Towards the end of my five hour drive down to Mulberry Gap on Thursday, I started getting texts from The Pie.  A "structural engineer," our landlords, and the contractor who "fixed" our bedroom had a meeting that afternoon.  The topic was the hump in the floor.  The floor in our bedroom. The bedroom we're still not back in yet.  It's been almost five months.

I was in the mountains in Georgia where phone signal is hard to come by.  This situation needed discussion.  My phone needed to navigate.  We talked in between the turn-by-turn directions and dropped connections.  Then I lost signal entirely.  Welcome to a relaxing long weekend.

I checked in, unloaded my gear at the cabin, found out that I could indeed ride a demo Pivot, went down to select a "whip."  So many squishy and shifty bikes to choose from.  So many wheel sizes.  So many knobby options.  Only one of these tho, so I take it.

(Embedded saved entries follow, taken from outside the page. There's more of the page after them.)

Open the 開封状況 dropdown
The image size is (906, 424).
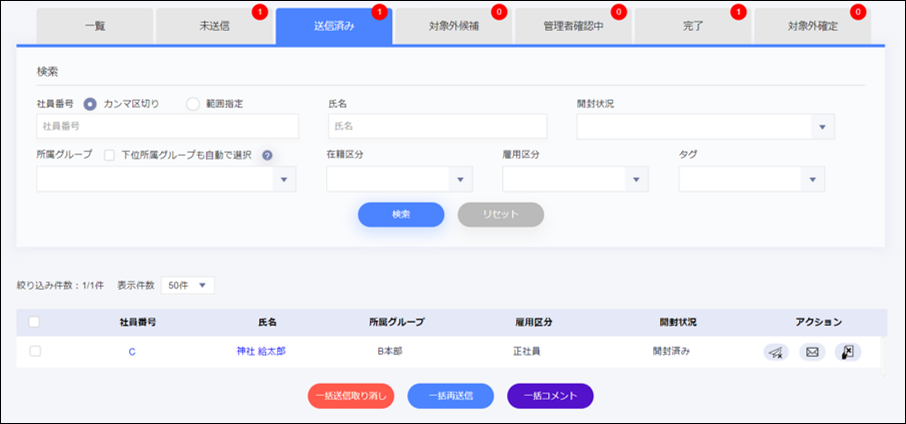point(705,127)
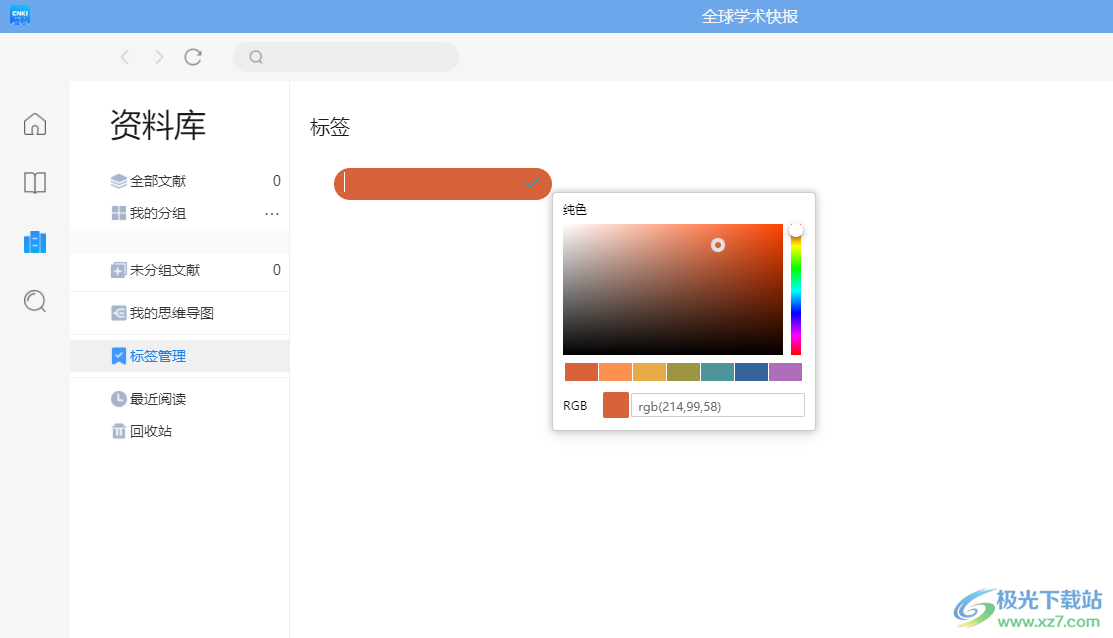
Task: Click the forward navigation arrow
Action: point(158,57)
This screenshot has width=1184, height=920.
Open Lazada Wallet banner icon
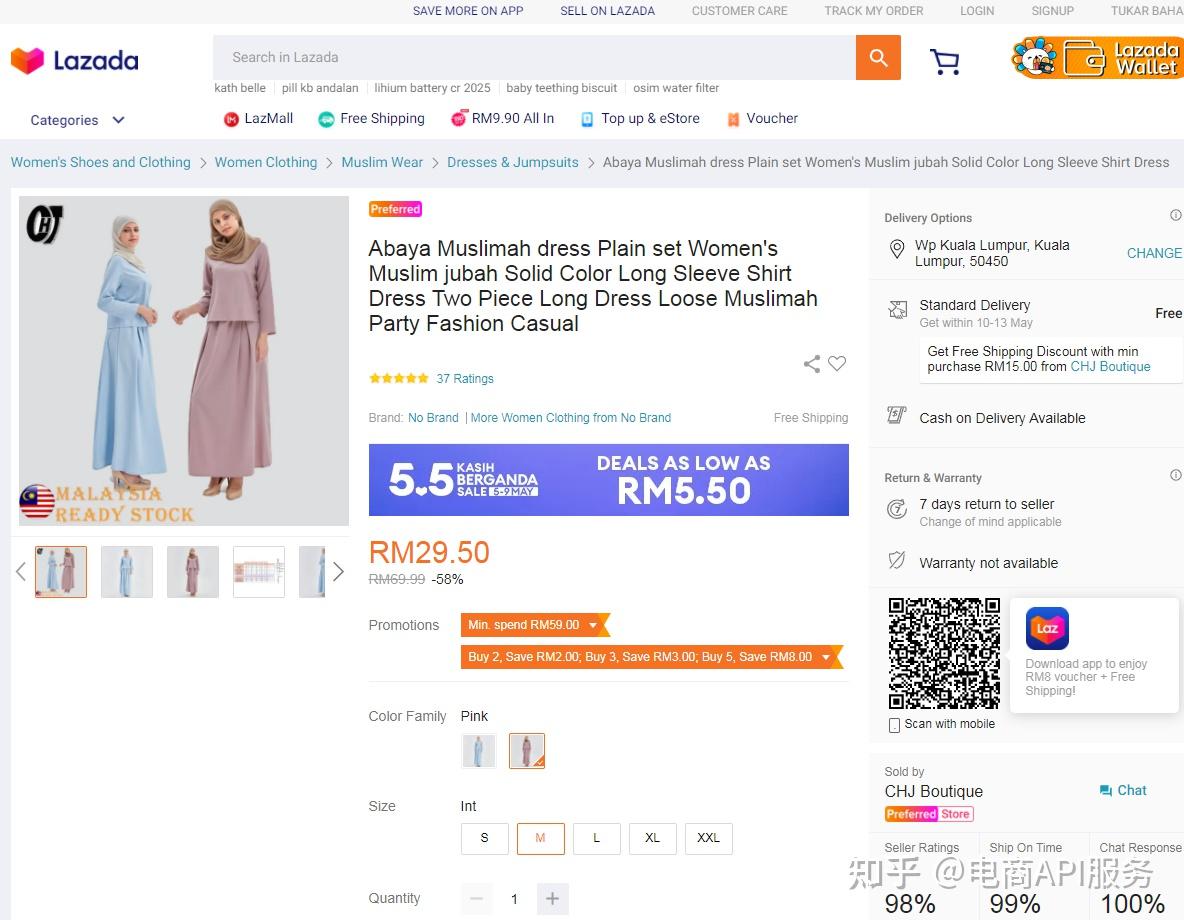coord(1097,58)
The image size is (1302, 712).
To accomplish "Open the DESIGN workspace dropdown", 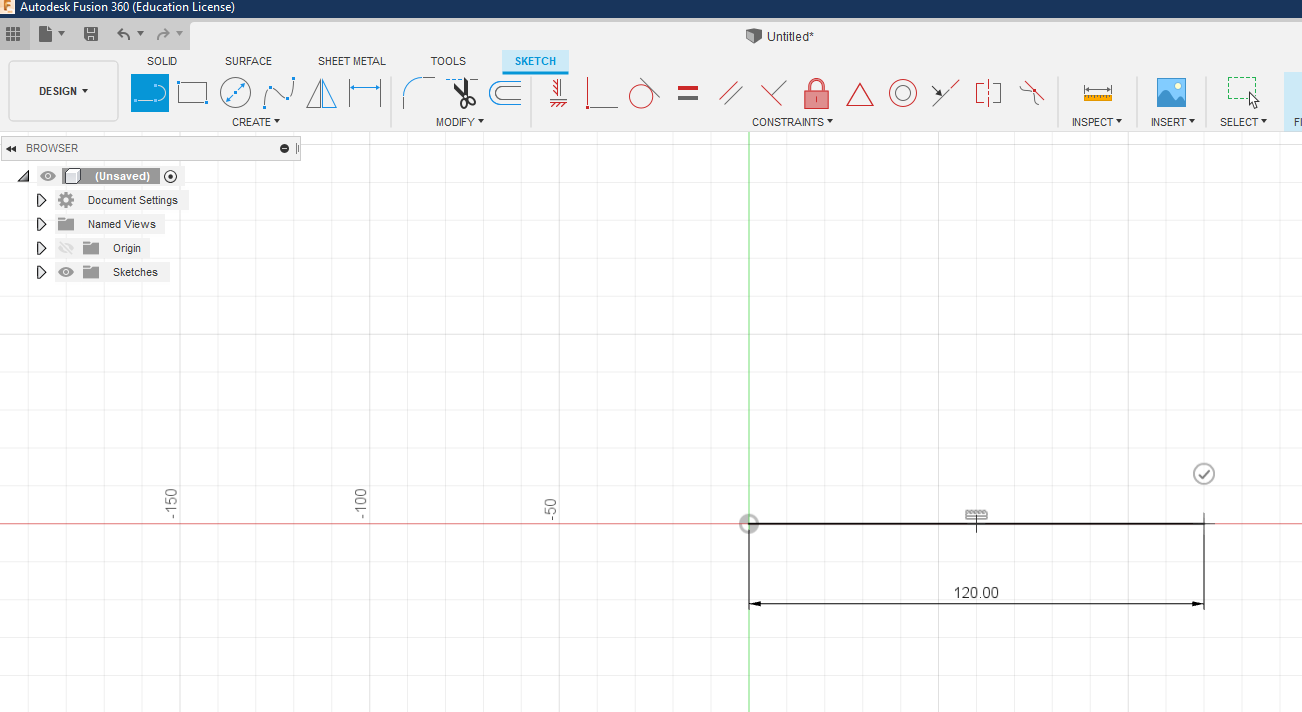I will pos(63,91).
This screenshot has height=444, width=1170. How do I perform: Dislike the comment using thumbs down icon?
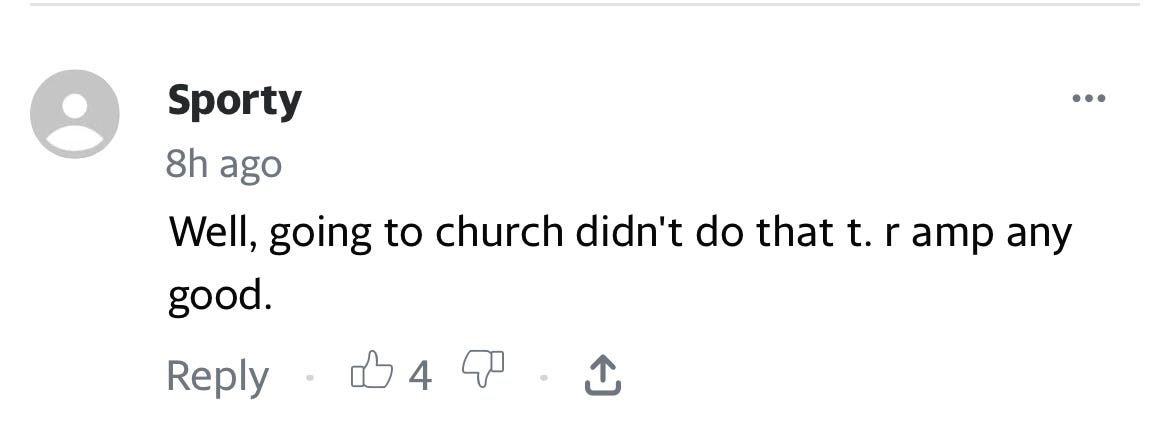[484, 368]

No drooper, but I'd always wanted to ride one of the newer LES frames, so fuck it. Compatibru with 27.5+ (front and rear), internal drooper rooting, more than 1.5lbs lighter frame than my Stickel, Boost, dope swinging dropouts... it's got a fair amount of what I'd want in a bike (aside from ten too many gears).  Shod with a Minion DHF+ front, Rekon+ rear, this will do for day one.

Dinner, beer, wake up extremely dehydrated in the middle of the night but too lazy to slide out of the upper bunk to do anything about it.  Rough night.  Self-inflicted.

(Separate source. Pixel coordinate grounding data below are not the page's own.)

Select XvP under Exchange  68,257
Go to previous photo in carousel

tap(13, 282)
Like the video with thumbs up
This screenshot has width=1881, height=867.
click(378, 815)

I got up and made my way directly to the coffee.  Life started to turn around.  Breakfast brought me to normal levels of being human.  Get changed and wait for the first shuttle.

Pinhoti 2.

We got dropped off in two giant groups almost at the top of the climb.  The sorting process began and we got to hit it twice (shuttle again, sure and please and thank you) before riding back to camp. 

And now it's time for our presentation.

I don't remember the order of the presentations over both days, so I'll jump around a bit.  We got to learn about what a tire is made out of, the science stuff, the engineering stuff... the cool stuff.

A reproduction of the special Aspen that Nino Schurter came to Maxxis asking them to make for him.  For the Olympics.  Oh, just Nino giving up his Dugast tubulars because he wanted the absolute fastest tire... like anywhere.  Normal Aspens weigh 565 grams.  If this thing was over 450 grams, it couldn't have been by much.  Yes, I asked.  No, they wouldn't tell me.

And he didn't flat... on a tire that weighs almost half as much as my Ardent 2.4 front tire.

Anyways, with the presentation over, we were off to another shuttle run.  We headed much further out to hit Bear Creek Spur to Bear Creek.  I fell in with Scott Williams from Dirt Rag and his girlfriend, Jess.  We decided we wanted more out of the ride than just the descent, so we looped around and hit the descent down Bear Creek again and then returned back to camp VIA Pinhoti 2 sans shuttle.  Odd thing being that once again, I forget how easily a pretty short route around here can stack up some serious elevation, and my one water bottle and no food plan was not very bueno.  My brain was fading badly before we even got off the final trail with some garvel still between us and dinner.  Doh.

Eat and then another presentation.  We learned so much about rubber compounds at this one. I discovered that while there is a vast difference in squishiness between 42a and 70a compounds, they all pretty much tasted the same.

I handed my bike back to the guys at Pivot, and although I coulda swapped to a squishy bike for tomorrow's rides, I wanted to stick with the LES.  I was really digging it, and they agreed to put a drooper on it, so I wouldn't have to drop the saddle manually like it was 2003 all over again.

Beer, hot tubs, beer... beer.

I was in for another thirsty night's sleep.


Anonymous said...

Need more feedback on how you liked the plastic frame.

dicky said...

I'll be doing that when I wrap things up about the event for sure.